When using Synqly SDKs, a token may be provided when first initializing an SDK client. The following example demonstrates initializing a `management` client with an `Organization` access token.


```go
client := mgmtClient.NewClient(
    mgmtClient.WithAuthToken(synqlyOrgToken),
)
```

## Direct HTTP

When communicating with Synqly APIs via Direct HTTP, a token must be included with every request in the format:

`Authorization: Bearer <SYNQLY_TOKEN>`

An full API call will resemble the following:


```bash
export SYNQLY_ORG_TOKEN=<insert organization token>
curl --request GET \
     --url https://api.synqly.com/v1/accounts \
     --header 'accept: application/json' \
     --header "Authorization: Bearer $SYNQLY_ORG_TOKEN"
```

# Token Format

Every Synqly token is initially created as a `TokenPair`, containing both an `access` token, and a `refresh` token.

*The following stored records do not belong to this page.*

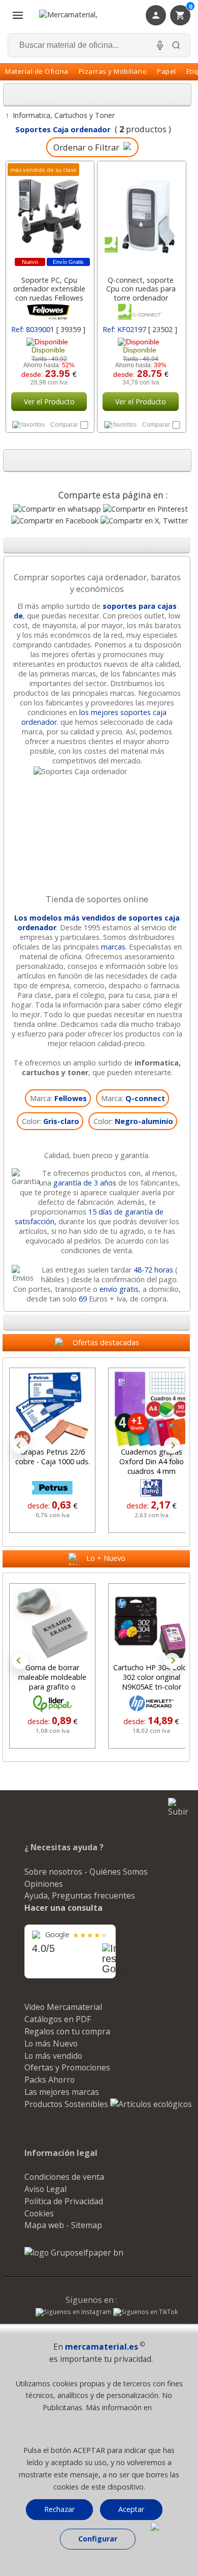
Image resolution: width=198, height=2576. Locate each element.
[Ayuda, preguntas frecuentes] (166, 2528)
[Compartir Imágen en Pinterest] (145, 509)
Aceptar (131, 2509)
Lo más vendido (53, 2055)
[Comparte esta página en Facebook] (54, 520)
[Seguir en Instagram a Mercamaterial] (73, 2313)
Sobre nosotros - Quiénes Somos (86, 1871)
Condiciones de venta (64, 2176)
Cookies (39, 2213)
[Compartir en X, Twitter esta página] (144, 520)
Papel (166, 71)
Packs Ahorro (49, 2079)
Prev (20, 1445)
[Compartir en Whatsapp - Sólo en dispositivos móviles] (57, 509)
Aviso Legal (45, 2189)
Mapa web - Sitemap (63, 2225)
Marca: (58, 1098)
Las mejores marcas (61, 2091)
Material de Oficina (37, 71)
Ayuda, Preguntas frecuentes (79, 1895)
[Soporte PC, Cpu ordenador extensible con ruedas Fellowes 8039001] (49, 215)
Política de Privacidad (63, 2201)
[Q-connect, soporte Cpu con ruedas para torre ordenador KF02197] (141, 215)
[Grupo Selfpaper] (73, 2252)
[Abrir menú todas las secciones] (18, 15)
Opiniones (43, 1883)
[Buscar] (176, 45)
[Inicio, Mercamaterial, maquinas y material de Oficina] (81, 15)
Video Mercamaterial (63, 2006)
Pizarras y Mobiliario (113, 71)
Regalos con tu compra (67, 2031)
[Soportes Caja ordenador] (97, 771)
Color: (50, 1121)
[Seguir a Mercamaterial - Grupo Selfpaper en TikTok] (145, 2312)
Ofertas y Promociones (67, 2067)
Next (172, 1445)
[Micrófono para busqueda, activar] (160, 45)
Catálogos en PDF (57, 2019)
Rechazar (59, 2509)
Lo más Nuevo (51, 2043)
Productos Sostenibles (67, 2104)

Synqly `access` tokens fill the role of an [OAuth 2.0 Access Token](https://www.rfc-editor.org/rfc/rfc6749#section-1.4) for Synqly APIs. The `access` token is granted permission to call Synqly APIs, and will be the value you use to authenticate most requests.

Synqly `refresh` tokens fill the role of an [OAuth 2.0 Refresh Token](https://www.rfc-editor.org/rfc/rfc6749#section-1.5) for Synqly APIs. The `refresh` token acts as a dedicated rotation key, and should only be used when refreshing or resetting an `access` token.

# Token Scopes

Every token belongs to one of the following scopes. Token scopes do not overlap. `Organization` access tokens are used exclusively with "Management" APIs. `Integration` access tokens are used exclusively with "Connector" APIs.

## Organization Tokens

`Organization` access tokens are used to perform management operations such as:

- Managing `Member` objects within an `Organization`
- Managing `Account` objects objects within an `Organization`
- Managing `Integration` objects within an `Account`


Every API endpoint listed under the "Management" API spec requires an `Organization` access token.

If you need a new `Organization` access token, you can generate it through the [Synqly UI](https://app.synqly.com).

## Integration Tokens

`Integration` tokens are used to interact with a target `Integration`, usually within the context of sending or retrieving data.

Every API endpoint listed under the "Engine" API spec requires an `Integration` token.

`Integration` tokens are created and returned when an `Integration` is first initialized.